Los datos se desprenden del Índice de Producción Industrial (IPI) manufacturero, publicado por el Indec, que mostró que la caída más significativa estuvo en el rubro alimentos, con una baja de 6% anual y 1,3% mensual, todavía como producto de la sequía, por una menor molienda de oleaginosas. De este modo, las alimenticias, que representan al 25% de la industria, exhibieron por segundo mes consecutivo una caída interanual.
En lo que va entre enero y julio, la producción pudo mantenerse 0,5% por encima del mismo período del año pasado. Sin embargo, en agosto se espera que la tendencia se revierta, de la mano con una profundización de la caída mensual, debido a que fue el mes de impacto de la devaluación fiscal, de la incorporación del impuesto PAÍS a las importaciones y de la suba del 22% en el dólar oficial, que tuvo un rápido traslado a precios.
La consultora LCG detalló: "Durante los primeros meses del 2023, la flexibilización del ingreso de importaciones permitió darle cierto impulso al sector, factor que no esperamos que se mantenga vigente para lo que resta del año. La devaluación fiscal impulsada por el Gobierno tiene la intención de acotar la pérdida de reservas por importaciones. En virtud de estas medidas, esperamos que las trabas a insumos y productos extranjeros se profundicen, lo cual afectará la operatividad de la industria".
La semana pasada el ministro de Economía, Sergio Massa, confirmó que permitirá a las pymes el acceso a los pedidos de importación pendientes, lo que implicó la liberación de SIRAs por un total de USD700 millones.
LCG proyectó una caída de la industria "en torno al 2,5% promedio anual para 2023". En esa línea, la consultora ACM analizó que la heterogeneidad dentro del sector le permitió a la industria mantenerse apenas por encima del año pasado, aunque alertó que los rubros que "mostraban un mayor dinamismo han comenzado a evidenciar ciertos signos de enfriamiento en los últimos meses".

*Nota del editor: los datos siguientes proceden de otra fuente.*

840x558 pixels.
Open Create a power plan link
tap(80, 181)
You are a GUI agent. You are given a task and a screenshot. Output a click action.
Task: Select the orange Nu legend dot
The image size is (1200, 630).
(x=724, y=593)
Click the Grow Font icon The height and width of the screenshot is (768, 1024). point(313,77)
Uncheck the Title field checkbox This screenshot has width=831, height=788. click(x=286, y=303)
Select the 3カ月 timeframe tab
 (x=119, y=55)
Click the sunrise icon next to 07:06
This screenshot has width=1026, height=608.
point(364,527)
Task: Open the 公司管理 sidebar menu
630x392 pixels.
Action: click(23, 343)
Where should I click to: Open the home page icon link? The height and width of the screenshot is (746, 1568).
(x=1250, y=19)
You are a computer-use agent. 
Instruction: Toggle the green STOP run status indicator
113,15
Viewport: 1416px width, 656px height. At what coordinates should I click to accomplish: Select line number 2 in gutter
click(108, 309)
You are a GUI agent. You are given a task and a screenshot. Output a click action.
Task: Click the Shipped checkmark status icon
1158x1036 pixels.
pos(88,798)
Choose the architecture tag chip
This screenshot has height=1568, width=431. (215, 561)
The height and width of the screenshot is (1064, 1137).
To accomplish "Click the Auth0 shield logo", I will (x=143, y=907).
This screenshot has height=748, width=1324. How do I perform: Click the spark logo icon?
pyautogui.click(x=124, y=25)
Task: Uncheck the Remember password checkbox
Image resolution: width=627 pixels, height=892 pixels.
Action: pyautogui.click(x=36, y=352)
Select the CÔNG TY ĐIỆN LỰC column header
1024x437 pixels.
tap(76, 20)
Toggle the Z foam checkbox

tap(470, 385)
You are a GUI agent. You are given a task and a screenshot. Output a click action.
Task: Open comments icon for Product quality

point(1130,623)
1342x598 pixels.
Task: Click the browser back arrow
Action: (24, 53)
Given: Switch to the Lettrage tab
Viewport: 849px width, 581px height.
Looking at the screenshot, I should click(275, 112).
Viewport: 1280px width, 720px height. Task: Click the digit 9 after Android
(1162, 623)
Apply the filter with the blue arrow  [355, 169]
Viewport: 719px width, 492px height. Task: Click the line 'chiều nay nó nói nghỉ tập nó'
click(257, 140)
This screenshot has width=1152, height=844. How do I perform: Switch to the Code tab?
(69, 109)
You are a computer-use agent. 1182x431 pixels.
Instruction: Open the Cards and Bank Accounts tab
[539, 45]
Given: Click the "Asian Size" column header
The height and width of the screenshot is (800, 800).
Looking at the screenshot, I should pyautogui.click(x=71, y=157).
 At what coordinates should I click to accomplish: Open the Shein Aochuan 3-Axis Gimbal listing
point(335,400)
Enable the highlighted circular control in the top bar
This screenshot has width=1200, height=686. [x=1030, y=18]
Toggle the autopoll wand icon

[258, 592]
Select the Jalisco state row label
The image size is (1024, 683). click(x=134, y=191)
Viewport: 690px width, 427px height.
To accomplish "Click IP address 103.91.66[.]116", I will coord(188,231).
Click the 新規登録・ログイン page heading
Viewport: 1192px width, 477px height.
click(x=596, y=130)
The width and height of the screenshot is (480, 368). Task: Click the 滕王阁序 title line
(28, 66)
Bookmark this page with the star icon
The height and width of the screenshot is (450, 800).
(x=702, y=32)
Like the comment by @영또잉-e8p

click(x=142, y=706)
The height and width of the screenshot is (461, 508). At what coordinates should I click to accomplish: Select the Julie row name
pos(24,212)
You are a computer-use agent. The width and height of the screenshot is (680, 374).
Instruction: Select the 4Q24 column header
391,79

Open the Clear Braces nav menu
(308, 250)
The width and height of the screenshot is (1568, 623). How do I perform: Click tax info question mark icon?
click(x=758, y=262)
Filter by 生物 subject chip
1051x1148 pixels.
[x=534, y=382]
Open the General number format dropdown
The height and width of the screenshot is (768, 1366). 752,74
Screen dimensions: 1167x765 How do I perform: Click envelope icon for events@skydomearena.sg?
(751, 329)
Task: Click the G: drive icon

Y pronosticó: "Para agosto se puede prever que la actividad industrial continúe experimentando una retracción. Las mayores restricciones al acceso de divisas para importaciones agregan obstáculos adicionales a los desafíos preexistentes en el sector. Además, el salto devaluatorio del tipo de cambio después de las elecciones ha tenido un traslado casi inmediato a precios, lo que condiciona las operaciones de diversas industrias".
Este panorama tendrá efectos en la actividad económica en general. Distintas estimaciones entre consultoras, y la reciente de la Cepal, calcularon una caída del PBI en torno al 3% para fin de año.